-- START --
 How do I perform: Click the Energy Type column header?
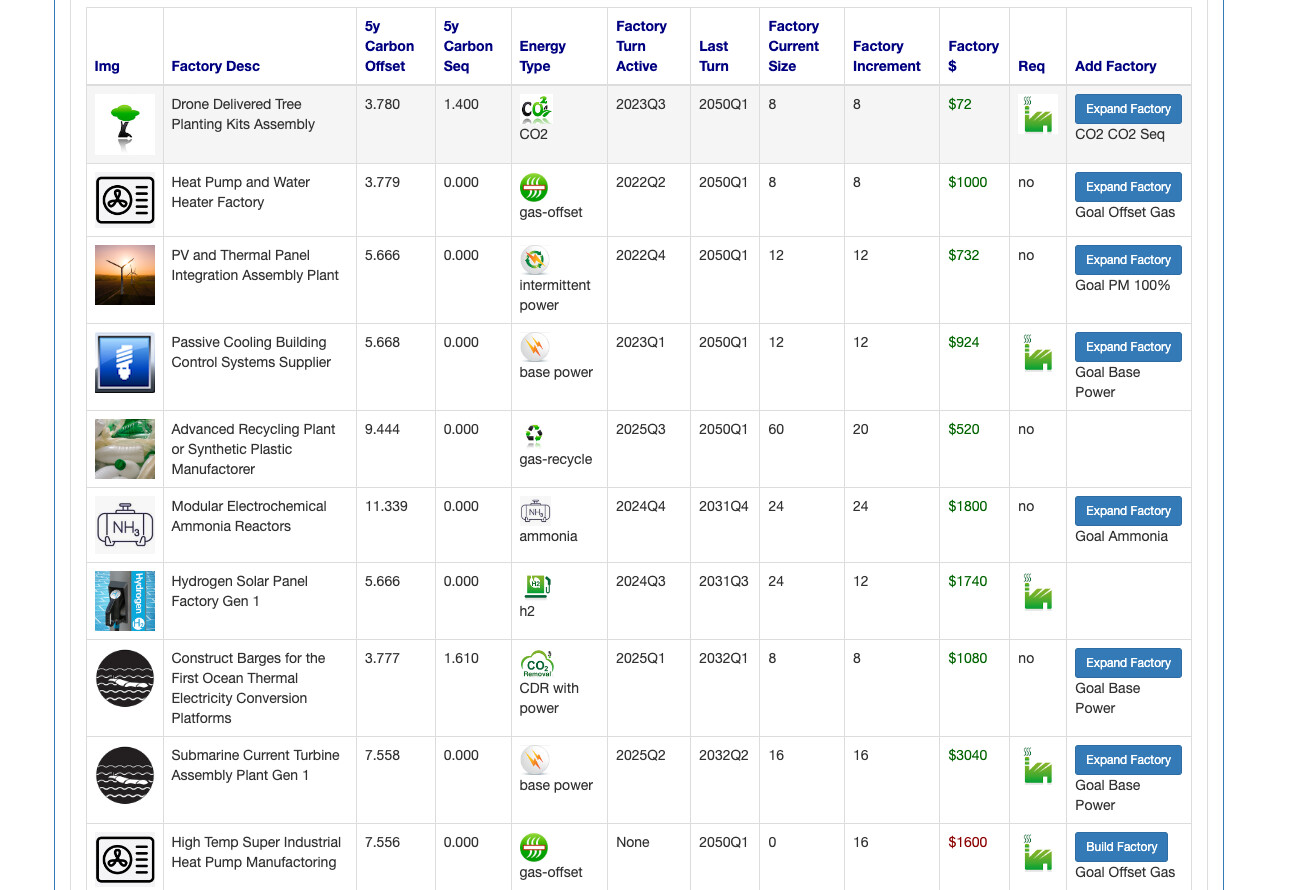pyautogui.click(x=542, y=56)
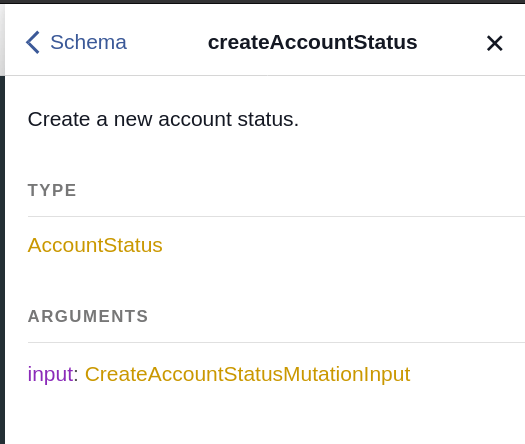Click the word 'status.' ending the description
The width and height of the screenshot is (525, 444).
click(268, 119)
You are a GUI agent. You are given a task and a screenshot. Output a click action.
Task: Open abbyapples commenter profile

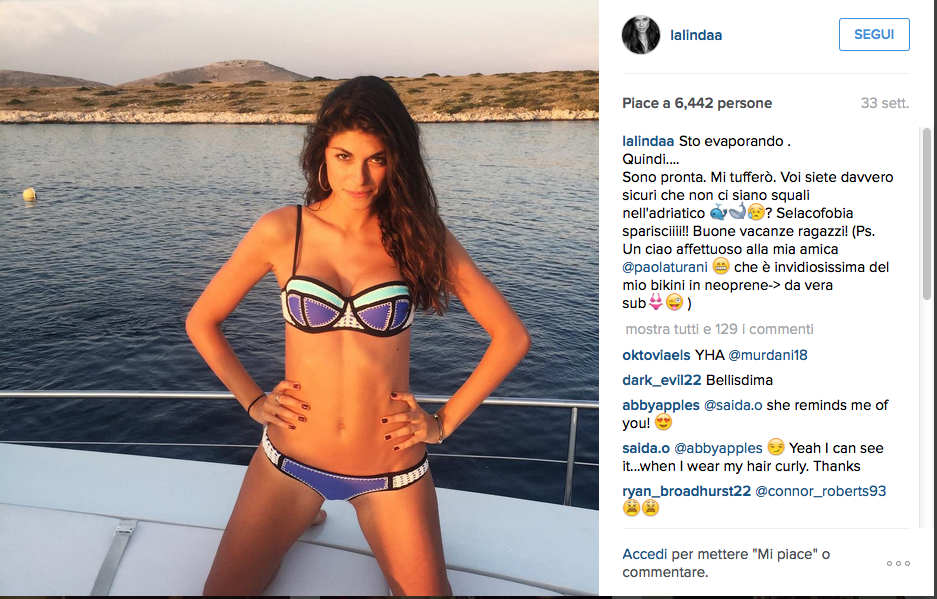660,405
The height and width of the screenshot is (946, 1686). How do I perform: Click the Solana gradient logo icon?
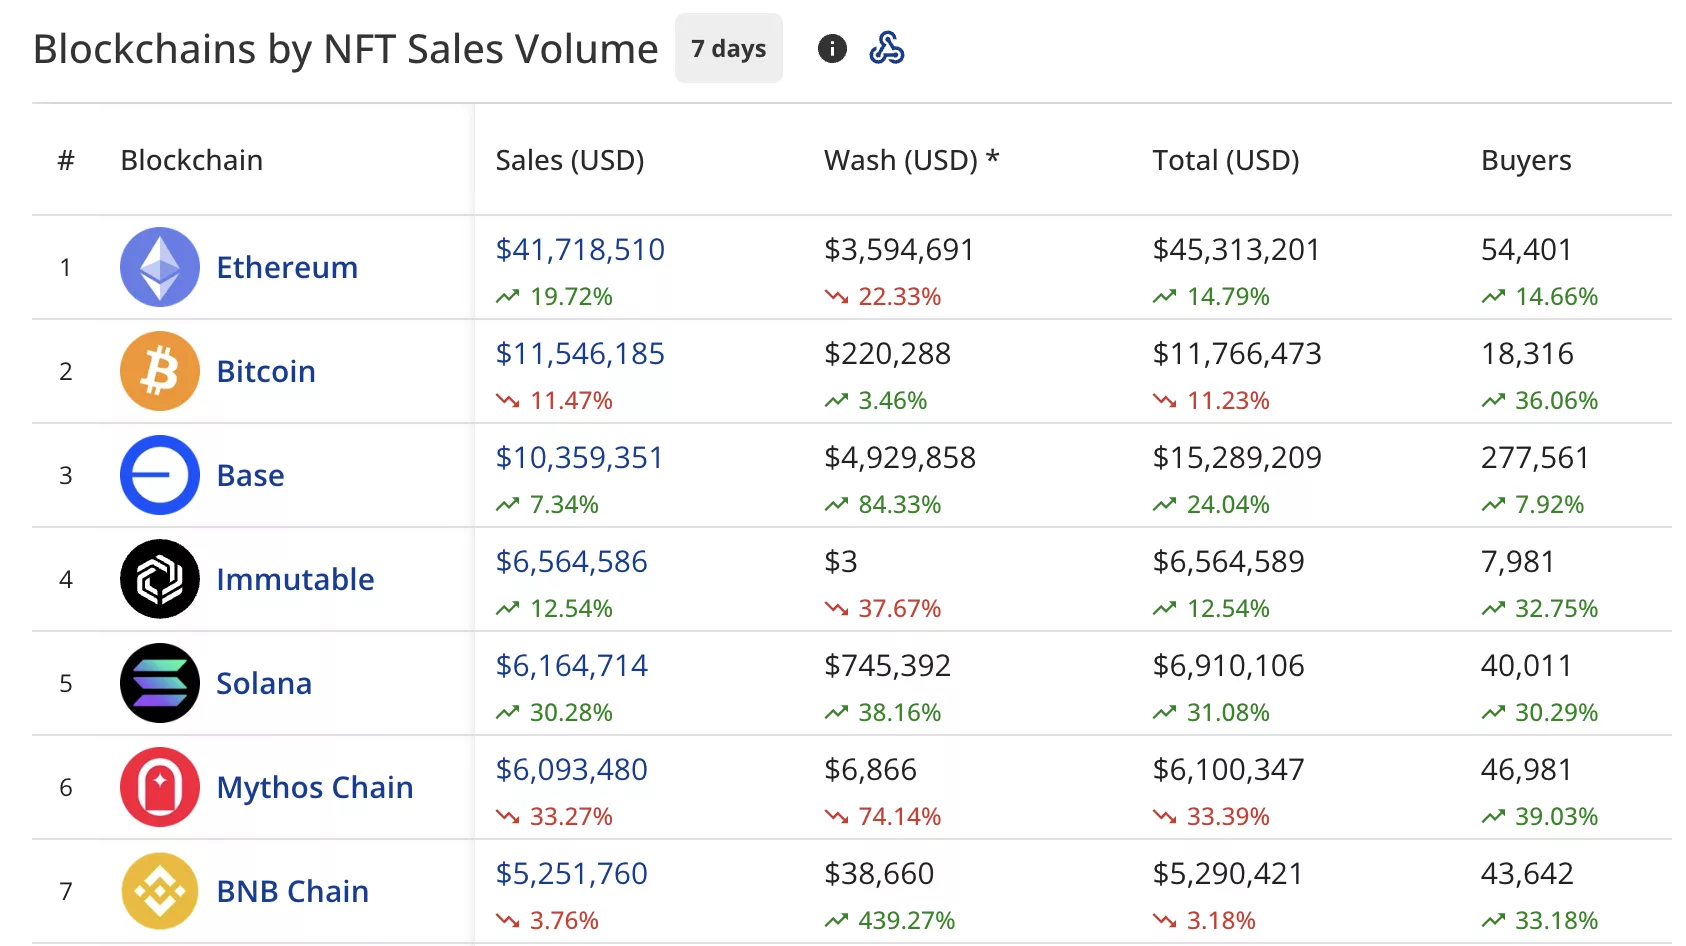pyautogui.click(x=158, y=683)
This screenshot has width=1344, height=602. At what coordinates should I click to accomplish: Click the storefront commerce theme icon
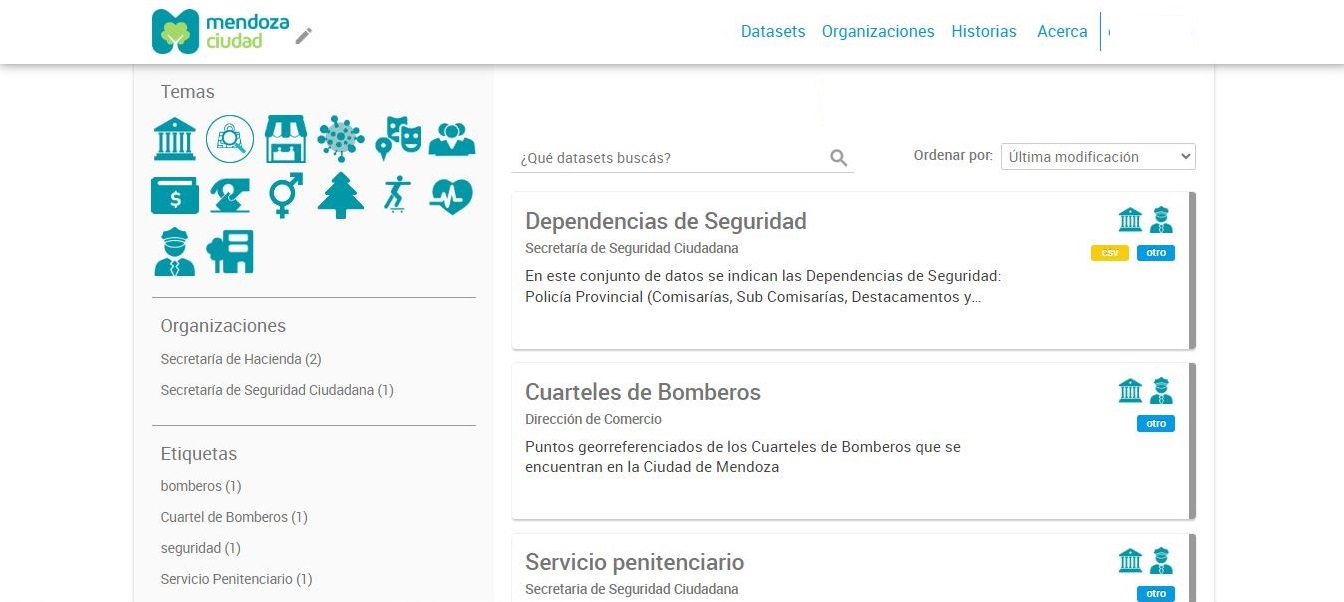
-- END --
Task to complete:
Rewrite all the records above with "icon" replaced by "symbol" and everything else unchanged. Omit the pictures from your answer.

Finished exercise:
 How do I perform: Click the Energy Type column header?
pyautogui.click(x=542, y=56)
Click the word 'status.' ending the description
The width and height of the screenshot is (525, 444).
click(268, 119)
You are a GUI agent. You are given a task and a screenshot. Output a click action.
Task: Open abbyapples commenter profile

660,405
The height and width of the screenshot is (946, 1686). How do I perform: Click the Solana gradient logo symbol?
pyautogui.click(x=158, y=683)
This screenshot has width=1344, height=602. At what coordinates should I click to accomplish: Click the storefront commerce theme symbol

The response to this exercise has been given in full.